__Complete the following__:
1. Quote the tax reform article word for word, from "Here at the" to "(Jae C. Hong/AP)".
2. In the tax reform article, what top rate does the Debt Reduction Task Force recommend for both individuals and corporations?

__Text provided__:

-*-

6 ways to make tax reform happen

The year 2013 just might be the year that tax reform gets done in the United States. Key members of both parties in Congress say they are committed to passing such legislation. President Obama is calling for it. And fixing the tax code is an integral part of fixing the federal deficit and debt.

To withstand the political pressure of special interests that want to preserve their own tax goodies, reform must be broad and produce tangible benefits for taxpayers, such as lower rates and a simpler code. Today, preparing tax returns and complying with tax law consumes 6.1 billion hours every year, the equivalent of 3 million full-time workers, imposing costs on taxpayers of about $168 billion (yes, with a “b”).

Here at the Bipartisan Policy Center, we’ve put together six ideas that can guide Congress to a deal that both parties should be able to live with, a deal that will raise necessary revenue and help pay down the debt.

1.Reduce rates for individuals and corporations

Dressed as the Statue of Liberty, part-time employee Zidkijah Zabad waves to passing motorists while holding a sign to advertise for Liberty Tax Service in Los Angeles Jan. 22. Op-ed contributor Steve Bell writes: 'To withstand the political pressure of special interests that want to preserve their own tax goodies, reform must be broad and produce tangible benefits for taxpayers.' (Jae C. Hong/AP)

Including state and local taxes, the US now has the highest statutory corporate tax rate in the industrialized world, stifling investment in America. That rate must come down.  And lowering individual rates would improve incentives to work and encourage economic growth. 

The Bipartisan Policy Center’s Debt Reduction Task Force, chaired by former Senate Budget Committee Chairman Pete Domenici, a Republican, and former White House Budget Director Alice Rivlin, a Democrat, recommends lowering the top rate for both individuals and corporations down to 28 percent. This would be part of a larger package that would eliminate or reform a host of tax breaks, simplify the code, and raise revenue.

-*-

__Data extract__:
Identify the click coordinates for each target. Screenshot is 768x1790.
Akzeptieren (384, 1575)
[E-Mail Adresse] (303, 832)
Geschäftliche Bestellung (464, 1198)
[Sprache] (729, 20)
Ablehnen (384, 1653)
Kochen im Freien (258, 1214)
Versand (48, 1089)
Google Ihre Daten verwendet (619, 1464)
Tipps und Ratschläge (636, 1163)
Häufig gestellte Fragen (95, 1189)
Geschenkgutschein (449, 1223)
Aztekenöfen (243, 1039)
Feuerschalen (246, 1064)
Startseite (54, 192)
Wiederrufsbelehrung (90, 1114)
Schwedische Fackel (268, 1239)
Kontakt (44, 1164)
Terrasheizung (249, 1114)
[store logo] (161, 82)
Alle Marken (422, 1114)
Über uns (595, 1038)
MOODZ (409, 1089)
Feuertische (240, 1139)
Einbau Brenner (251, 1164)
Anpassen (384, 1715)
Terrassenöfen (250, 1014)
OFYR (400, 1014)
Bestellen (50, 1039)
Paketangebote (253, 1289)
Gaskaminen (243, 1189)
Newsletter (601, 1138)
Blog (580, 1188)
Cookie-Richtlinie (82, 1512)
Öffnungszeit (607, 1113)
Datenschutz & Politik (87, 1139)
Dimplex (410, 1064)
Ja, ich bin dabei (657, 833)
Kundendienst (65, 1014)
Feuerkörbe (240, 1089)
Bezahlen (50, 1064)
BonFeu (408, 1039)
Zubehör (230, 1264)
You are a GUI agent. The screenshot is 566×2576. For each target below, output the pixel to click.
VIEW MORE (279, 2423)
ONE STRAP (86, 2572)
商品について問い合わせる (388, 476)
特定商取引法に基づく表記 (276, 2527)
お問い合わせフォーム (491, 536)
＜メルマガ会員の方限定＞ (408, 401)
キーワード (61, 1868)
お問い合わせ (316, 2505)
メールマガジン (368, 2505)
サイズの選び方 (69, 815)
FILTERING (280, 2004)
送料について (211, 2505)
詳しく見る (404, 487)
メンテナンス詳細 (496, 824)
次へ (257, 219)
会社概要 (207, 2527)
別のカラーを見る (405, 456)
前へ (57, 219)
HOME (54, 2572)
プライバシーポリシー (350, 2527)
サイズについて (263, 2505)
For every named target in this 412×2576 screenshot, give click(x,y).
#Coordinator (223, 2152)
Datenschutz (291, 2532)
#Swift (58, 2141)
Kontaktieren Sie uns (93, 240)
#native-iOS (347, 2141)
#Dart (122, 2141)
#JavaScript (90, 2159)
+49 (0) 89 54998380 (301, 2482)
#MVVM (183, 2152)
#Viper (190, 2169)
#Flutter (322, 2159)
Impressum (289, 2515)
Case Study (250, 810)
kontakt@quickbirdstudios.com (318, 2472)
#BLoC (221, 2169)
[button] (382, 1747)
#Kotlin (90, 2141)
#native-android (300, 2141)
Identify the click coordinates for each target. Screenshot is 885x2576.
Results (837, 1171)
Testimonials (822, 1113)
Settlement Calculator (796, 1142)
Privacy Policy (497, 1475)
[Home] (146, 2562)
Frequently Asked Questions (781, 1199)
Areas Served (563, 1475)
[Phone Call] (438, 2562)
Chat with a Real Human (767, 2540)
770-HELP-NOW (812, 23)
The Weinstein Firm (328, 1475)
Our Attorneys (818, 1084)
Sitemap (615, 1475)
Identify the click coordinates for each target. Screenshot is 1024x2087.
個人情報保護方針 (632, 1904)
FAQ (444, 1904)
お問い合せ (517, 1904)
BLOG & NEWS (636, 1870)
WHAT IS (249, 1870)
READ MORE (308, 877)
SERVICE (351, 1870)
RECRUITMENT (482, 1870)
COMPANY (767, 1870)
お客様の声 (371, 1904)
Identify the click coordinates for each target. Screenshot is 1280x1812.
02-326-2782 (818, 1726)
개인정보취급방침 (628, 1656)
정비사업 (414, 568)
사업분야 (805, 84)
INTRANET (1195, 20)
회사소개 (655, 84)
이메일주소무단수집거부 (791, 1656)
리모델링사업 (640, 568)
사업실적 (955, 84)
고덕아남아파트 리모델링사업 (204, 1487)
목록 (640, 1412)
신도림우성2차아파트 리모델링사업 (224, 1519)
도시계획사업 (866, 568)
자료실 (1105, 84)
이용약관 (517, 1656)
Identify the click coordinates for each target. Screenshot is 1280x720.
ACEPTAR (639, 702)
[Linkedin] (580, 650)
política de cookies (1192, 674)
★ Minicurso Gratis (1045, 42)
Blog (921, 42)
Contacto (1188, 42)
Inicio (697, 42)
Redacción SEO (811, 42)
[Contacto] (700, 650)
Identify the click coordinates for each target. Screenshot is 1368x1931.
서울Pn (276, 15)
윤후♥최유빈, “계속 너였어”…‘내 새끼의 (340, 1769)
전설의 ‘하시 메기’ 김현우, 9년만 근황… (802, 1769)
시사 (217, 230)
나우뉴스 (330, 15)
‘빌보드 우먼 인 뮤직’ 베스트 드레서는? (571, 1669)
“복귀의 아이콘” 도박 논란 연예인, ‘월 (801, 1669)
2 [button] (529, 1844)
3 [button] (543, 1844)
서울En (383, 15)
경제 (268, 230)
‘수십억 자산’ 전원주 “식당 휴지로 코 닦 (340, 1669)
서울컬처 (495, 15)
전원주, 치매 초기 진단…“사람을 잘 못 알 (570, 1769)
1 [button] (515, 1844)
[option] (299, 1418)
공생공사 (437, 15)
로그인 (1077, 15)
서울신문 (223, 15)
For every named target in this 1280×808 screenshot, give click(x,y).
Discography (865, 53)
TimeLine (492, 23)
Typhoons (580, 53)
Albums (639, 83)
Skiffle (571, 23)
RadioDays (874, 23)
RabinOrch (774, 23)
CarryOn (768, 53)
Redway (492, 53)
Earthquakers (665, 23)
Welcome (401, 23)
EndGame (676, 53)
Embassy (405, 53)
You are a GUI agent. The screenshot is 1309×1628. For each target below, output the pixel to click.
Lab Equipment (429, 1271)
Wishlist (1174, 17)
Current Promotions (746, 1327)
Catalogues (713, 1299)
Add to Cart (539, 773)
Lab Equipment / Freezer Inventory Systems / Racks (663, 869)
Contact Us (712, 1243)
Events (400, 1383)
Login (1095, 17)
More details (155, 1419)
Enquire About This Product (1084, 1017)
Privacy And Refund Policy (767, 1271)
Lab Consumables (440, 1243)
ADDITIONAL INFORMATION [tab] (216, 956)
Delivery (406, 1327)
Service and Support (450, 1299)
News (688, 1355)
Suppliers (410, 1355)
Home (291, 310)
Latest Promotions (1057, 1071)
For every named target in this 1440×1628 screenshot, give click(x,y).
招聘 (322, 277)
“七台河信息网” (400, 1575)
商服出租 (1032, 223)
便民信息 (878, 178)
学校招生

-*-

__Answers for this exercise__:
1.
Here at the Bipartisan Policy Center, we’ve put together six ideas that can guide Congress to a deal that both parties should be able to live with, a deal that will raise necessary revenue and help pay down the debt.

1.Reduce rates for individuals and corporations

Dressed as the Statue of Liberty, part-time employee Zidkijah Zabad waves to passing motorists while holding a sign to advertise for Liberty Tax Service in Los Angeles Jan. 22. Op-ed contributor Steve Bell writes: 'To withstand the political pressure of special interests that want to preserve their own tax goodies, reform must be broad and produce tangible benefits for taxpayers.' (Jae C. Hong/AP)

2. 28 percent